[Dataset records]
------

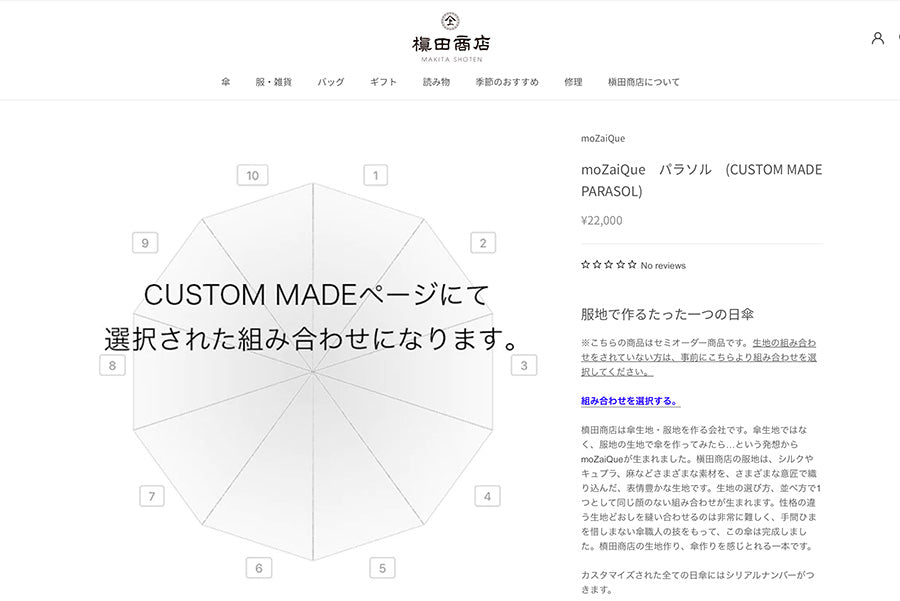Select umbrella panel number 9 label

pyautogui.click(x=145, y=243)
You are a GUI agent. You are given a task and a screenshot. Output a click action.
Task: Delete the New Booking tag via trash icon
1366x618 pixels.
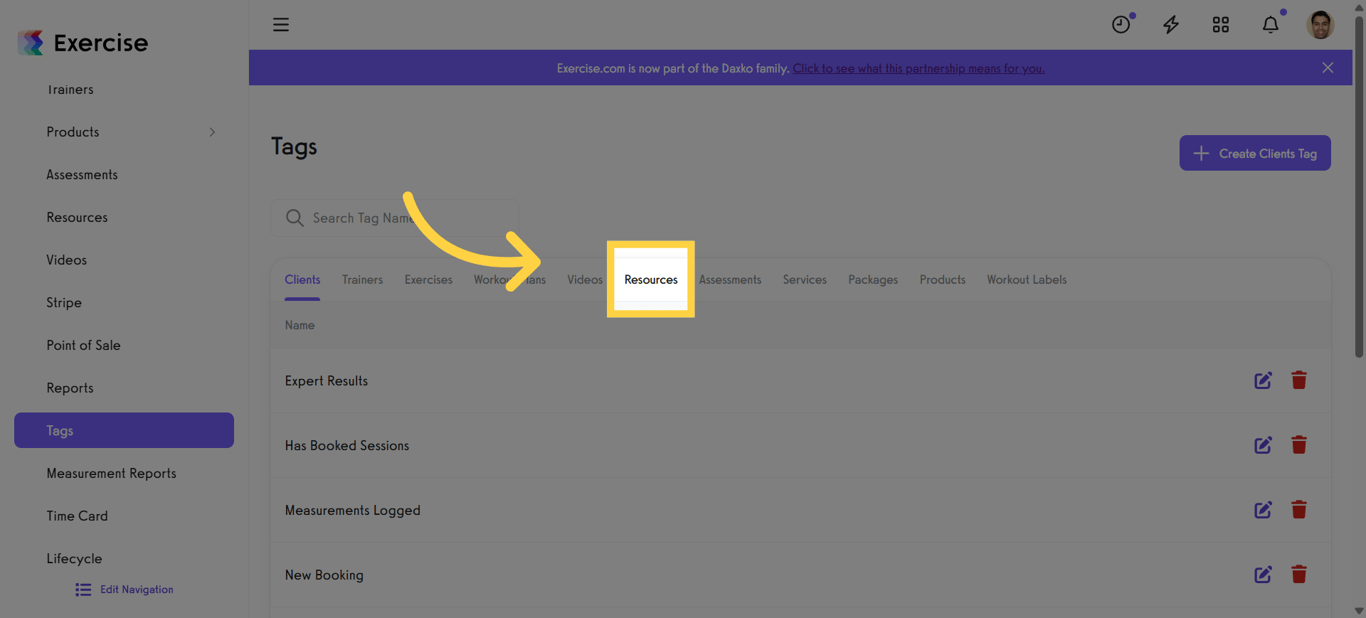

------

Your instructions:
Reproduce precisely the lines of the entries above, from the one containing "Task: Delete the" through the final one, both ends included, and omit the pictures.

Task solution:
Task: Delete the New Booking tag via trash icon
1366x618 pixels.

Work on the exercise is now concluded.